### DATI FORNITI
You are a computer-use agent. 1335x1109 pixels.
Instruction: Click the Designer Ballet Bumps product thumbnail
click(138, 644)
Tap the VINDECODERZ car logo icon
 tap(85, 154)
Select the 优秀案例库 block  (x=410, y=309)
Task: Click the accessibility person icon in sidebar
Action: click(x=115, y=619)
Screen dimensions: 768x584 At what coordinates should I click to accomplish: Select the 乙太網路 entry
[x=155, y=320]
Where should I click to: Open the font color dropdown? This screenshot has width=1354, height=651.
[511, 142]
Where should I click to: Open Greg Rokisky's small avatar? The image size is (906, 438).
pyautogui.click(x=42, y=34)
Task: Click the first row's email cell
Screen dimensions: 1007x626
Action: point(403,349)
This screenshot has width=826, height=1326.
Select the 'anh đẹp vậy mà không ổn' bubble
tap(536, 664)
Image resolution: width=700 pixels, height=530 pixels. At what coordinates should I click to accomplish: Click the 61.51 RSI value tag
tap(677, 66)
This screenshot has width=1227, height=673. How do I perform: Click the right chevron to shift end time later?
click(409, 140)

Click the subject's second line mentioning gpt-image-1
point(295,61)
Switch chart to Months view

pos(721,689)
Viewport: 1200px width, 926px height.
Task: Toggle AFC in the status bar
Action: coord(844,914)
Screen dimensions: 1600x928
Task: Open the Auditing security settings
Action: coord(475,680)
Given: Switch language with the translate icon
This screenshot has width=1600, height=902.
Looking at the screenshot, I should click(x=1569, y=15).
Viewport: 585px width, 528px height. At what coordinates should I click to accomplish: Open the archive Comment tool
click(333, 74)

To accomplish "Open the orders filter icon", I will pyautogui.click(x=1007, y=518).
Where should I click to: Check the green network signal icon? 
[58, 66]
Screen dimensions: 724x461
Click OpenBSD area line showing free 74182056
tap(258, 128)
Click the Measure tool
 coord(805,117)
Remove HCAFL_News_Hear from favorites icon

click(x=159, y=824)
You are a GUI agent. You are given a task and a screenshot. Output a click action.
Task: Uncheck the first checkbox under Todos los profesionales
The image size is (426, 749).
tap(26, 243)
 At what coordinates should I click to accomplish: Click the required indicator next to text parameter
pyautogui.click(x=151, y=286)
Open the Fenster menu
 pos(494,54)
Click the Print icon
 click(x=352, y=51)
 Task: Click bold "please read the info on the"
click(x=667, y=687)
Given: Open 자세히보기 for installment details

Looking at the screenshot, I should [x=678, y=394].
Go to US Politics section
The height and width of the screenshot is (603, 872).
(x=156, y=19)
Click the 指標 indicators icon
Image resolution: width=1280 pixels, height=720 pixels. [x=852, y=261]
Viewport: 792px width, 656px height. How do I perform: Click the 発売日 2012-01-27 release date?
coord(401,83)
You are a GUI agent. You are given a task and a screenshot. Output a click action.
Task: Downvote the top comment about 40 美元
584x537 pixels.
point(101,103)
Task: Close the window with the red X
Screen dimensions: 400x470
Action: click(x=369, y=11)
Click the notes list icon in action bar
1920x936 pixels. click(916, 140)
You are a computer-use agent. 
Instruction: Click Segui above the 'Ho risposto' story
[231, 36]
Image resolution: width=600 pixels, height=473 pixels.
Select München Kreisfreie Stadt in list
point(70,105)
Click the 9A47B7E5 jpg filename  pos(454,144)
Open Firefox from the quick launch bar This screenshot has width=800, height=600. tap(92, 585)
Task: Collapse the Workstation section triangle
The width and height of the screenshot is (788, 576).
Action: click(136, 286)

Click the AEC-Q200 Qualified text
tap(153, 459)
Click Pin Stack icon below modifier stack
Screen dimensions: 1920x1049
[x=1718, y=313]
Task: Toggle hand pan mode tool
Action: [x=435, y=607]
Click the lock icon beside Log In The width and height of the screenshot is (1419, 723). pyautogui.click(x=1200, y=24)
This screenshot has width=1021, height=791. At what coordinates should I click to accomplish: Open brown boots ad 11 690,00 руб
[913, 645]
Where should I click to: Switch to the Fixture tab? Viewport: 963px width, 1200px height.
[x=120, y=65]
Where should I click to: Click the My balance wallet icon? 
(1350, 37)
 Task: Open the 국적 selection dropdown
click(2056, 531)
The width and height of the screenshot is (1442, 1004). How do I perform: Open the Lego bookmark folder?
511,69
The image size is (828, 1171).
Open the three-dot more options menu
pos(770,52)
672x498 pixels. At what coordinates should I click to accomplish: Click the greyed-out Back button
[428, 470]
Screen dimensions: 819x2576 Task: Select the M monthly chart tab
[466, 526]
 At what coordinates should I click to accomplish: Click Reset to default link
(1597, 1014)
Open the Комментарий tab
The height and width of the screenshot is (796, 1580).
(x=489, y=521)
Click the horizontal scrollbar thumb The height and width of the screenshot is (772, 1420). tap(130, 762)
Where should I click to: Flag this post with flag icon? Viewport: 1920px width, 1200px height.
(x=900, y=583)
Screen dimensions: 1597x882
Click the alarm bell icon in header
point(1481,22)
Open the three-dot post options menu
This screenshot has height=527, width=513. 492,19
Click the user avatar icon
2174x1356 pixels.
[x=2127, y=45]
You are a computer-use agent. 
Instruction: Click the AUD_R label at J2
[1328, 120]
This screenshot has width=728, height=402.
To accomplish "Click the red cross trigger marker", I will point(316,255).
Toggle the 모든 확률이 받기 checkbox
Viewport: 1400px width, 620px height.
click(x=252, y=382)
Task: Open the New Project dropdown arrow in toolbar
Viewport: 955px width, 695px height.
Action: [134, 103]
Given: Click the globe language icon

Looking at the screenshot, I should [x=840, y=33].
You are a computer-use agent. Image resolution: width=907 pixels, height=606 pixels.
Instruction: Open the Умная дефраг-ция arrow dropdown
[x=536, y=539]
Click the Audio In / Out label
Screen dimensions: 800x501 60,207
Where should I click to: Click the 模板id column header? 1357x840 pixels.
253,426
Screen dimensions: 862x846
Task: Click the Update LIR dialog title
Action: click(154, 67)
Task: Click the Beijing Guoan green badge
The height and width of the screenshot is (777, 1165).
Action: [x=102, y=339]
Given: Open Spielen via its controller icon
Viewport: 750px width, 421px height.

### CONSEGNA
Riporta sotto forma di elenco numerato le righe del materiale qui sopra, cominciando da quella che contiene "Viewport: 792px width, 656px" e arrivando fino a quella che contiene "point(101,103)", entrambe comprese. Ometti le righe vuote.

### RISULTATO
1. Viewport: 792px width, 656px height. How do I perform: Click the 発売日 2012-01-27 release date?
2. coord(401,83)
3. You are a GUI agent. You are given a task and a screenshot. Output a click action.
4. Task: Downvote the top comment about 40 美元
5. 584x537 pixels.
6. point(101,103)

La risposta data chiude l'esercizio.